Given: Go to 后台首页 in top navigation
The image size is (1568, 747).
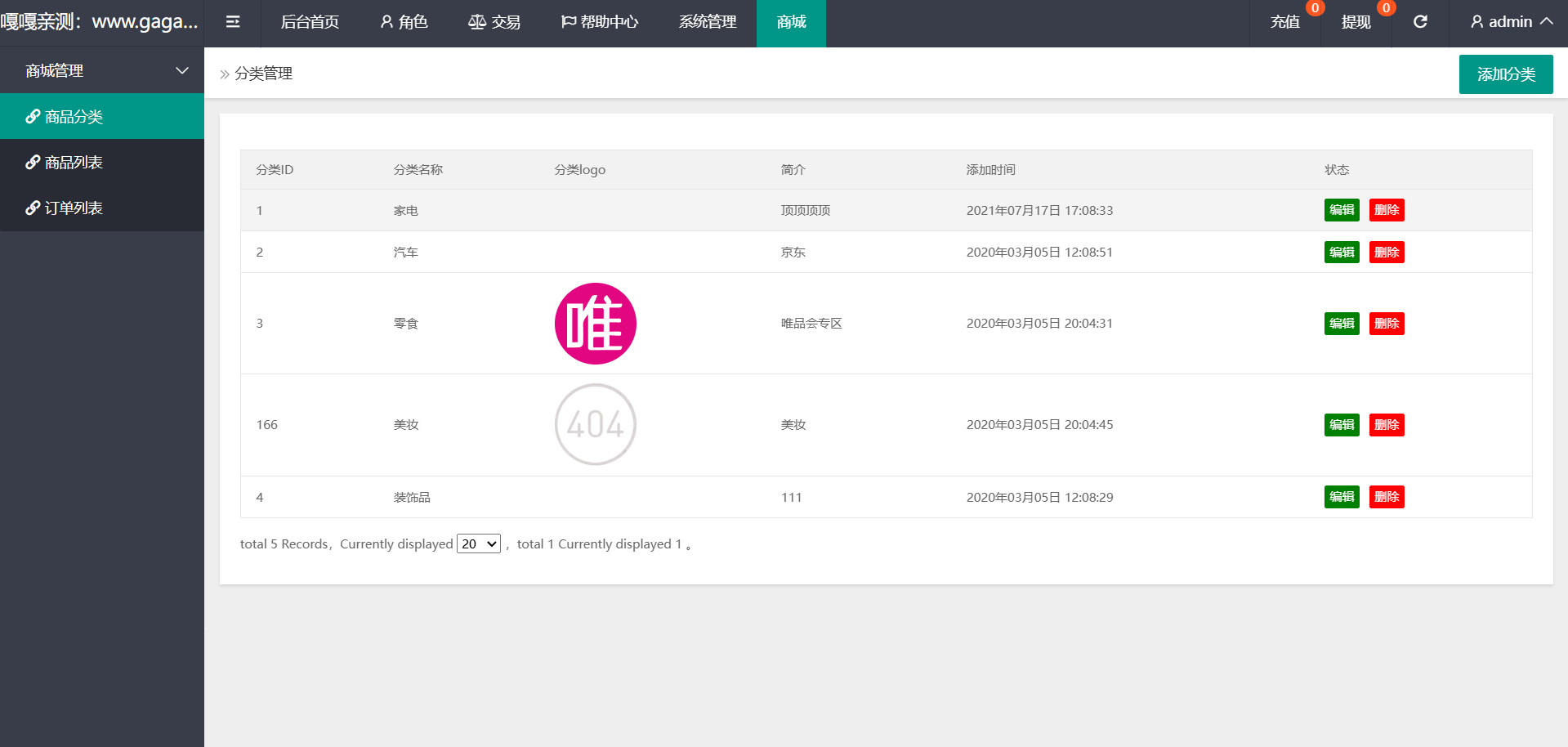Looking at the screenshot, I should click(x=310, y=22).
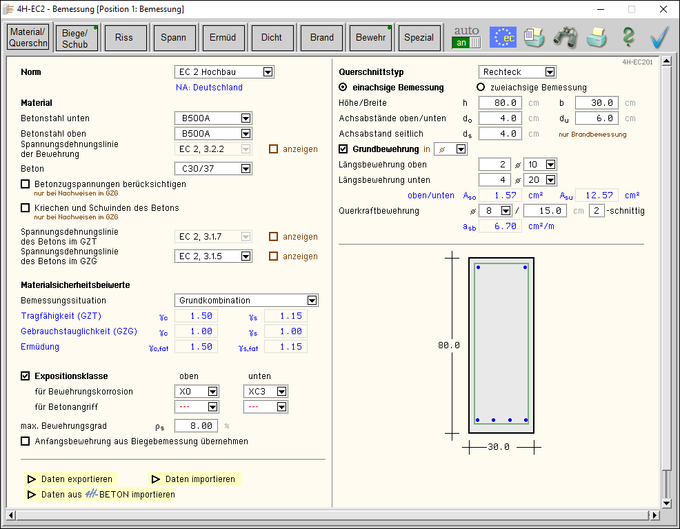Select zweiachsige Bemessung radio button
The image size is (680, 529).
[x=481, y=87]
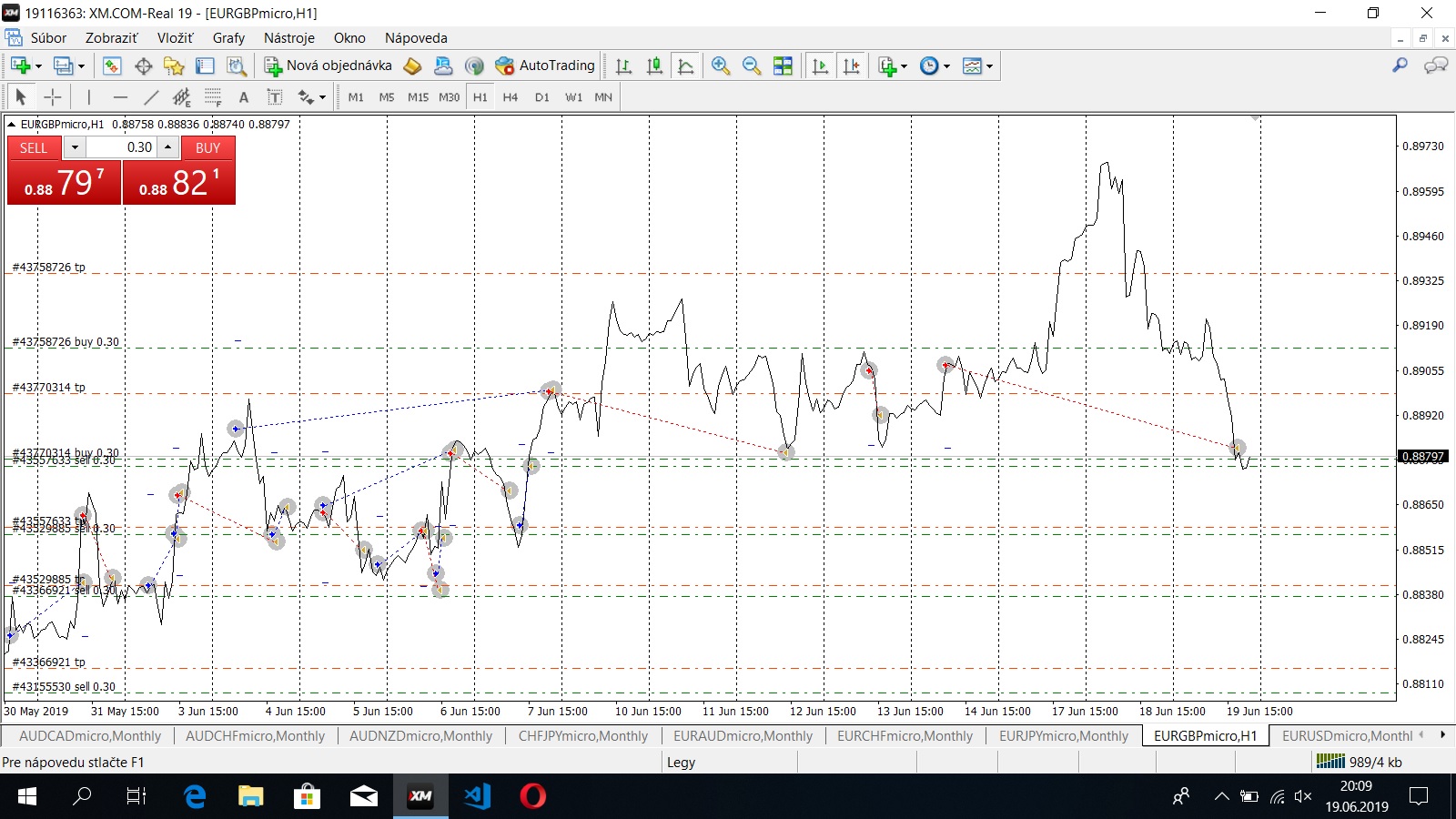Select the crosshair cursor tool
1456x819 pixels.
(x=53, y=97)
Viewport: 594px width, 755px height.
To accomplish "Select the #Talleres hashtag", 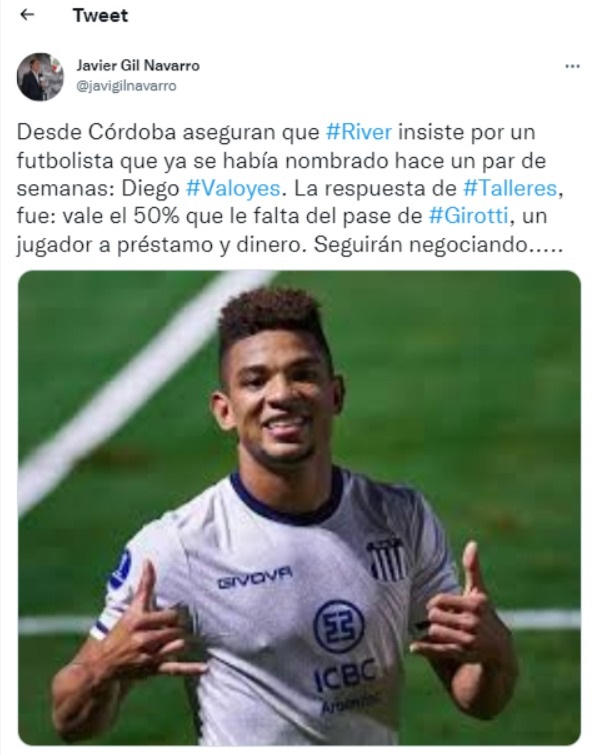I will (510, 188).
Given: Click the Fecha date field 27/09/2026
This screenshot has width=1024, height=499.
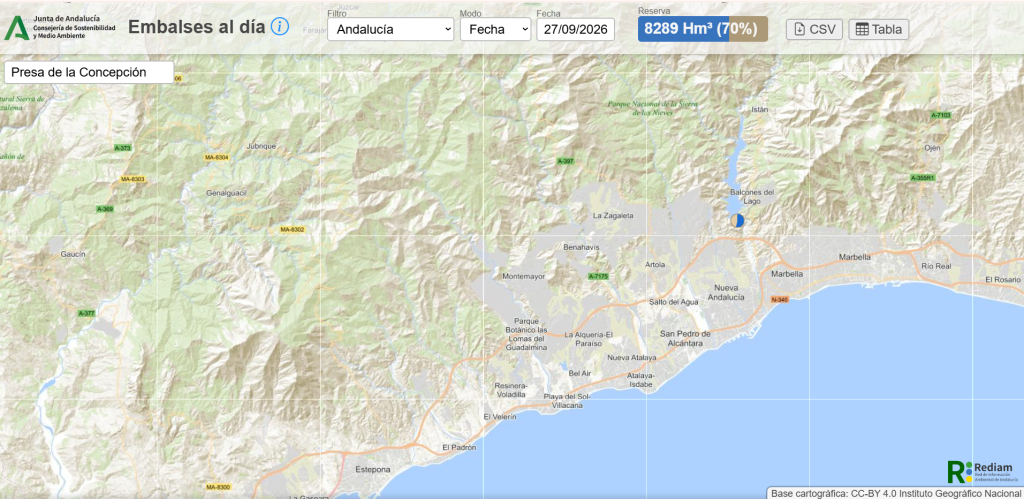Looking at the screenshot, I should tap(575, 29).
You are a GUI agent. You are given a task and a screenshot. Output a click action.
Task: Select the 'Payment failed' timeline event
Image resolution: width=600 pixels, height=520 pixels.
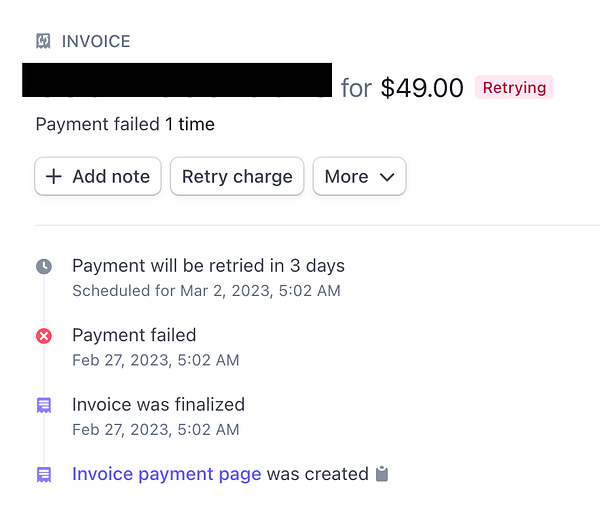click(134, 335)
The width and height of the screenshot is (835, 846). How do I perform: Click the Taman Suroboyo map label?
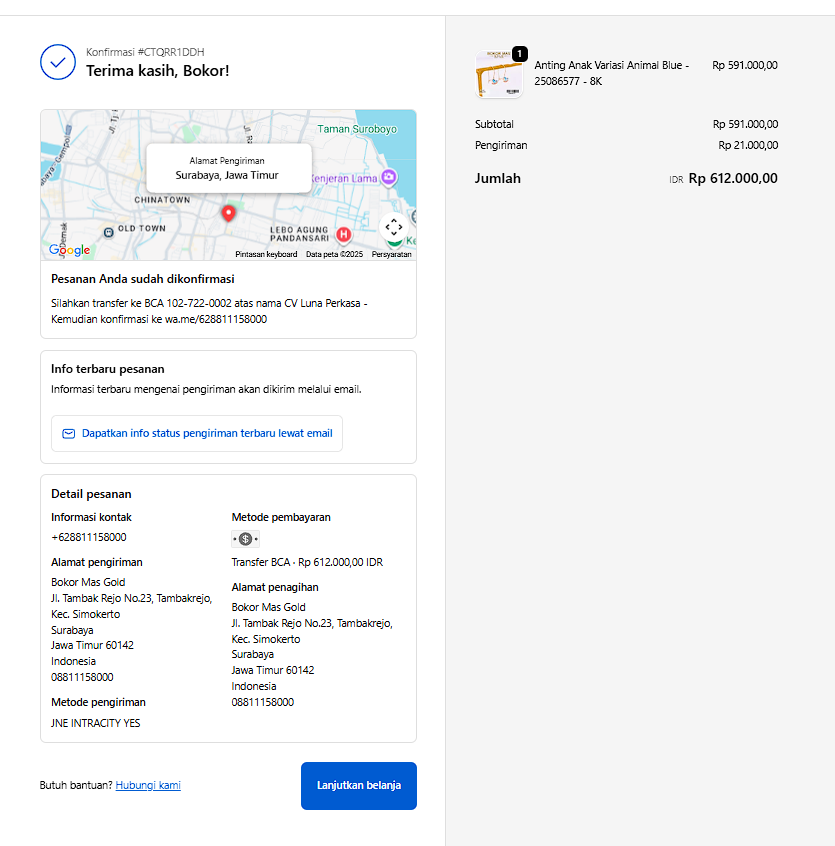click(357, 129)
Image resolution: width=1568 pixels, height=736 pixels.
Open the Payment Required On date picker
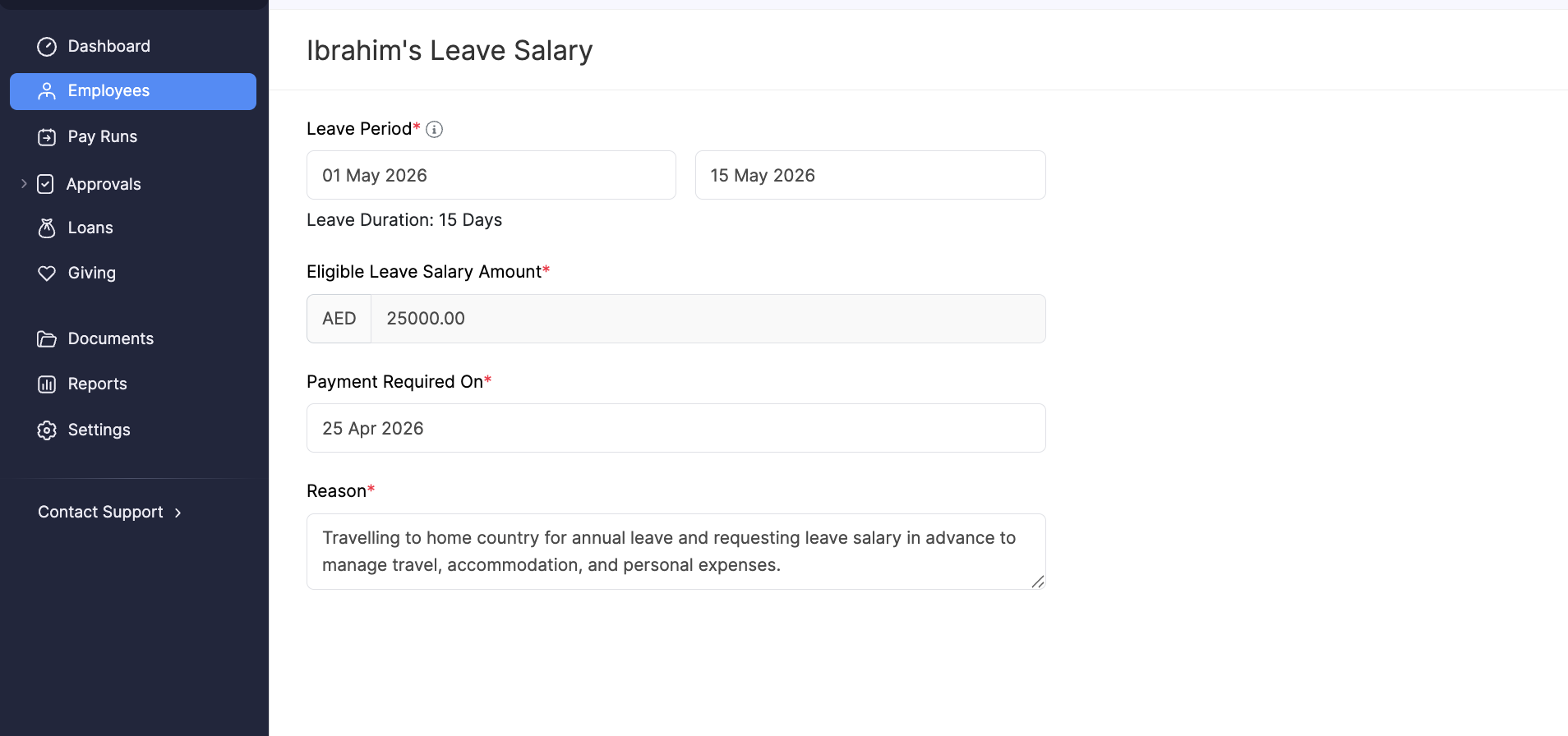pyautogui.click(x=676, y=427)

※ ※ ※

Requirement
Only what runs from the line containing "Image resolution: width=1568" through the end of the entries above should be extracted, exactly and without pictures.

Solution for this exercise
Image resolution: width=1568 pixels, height=736 pixels.
Open the Payment Required On date picker
pyautogui.click(x=676, y=427)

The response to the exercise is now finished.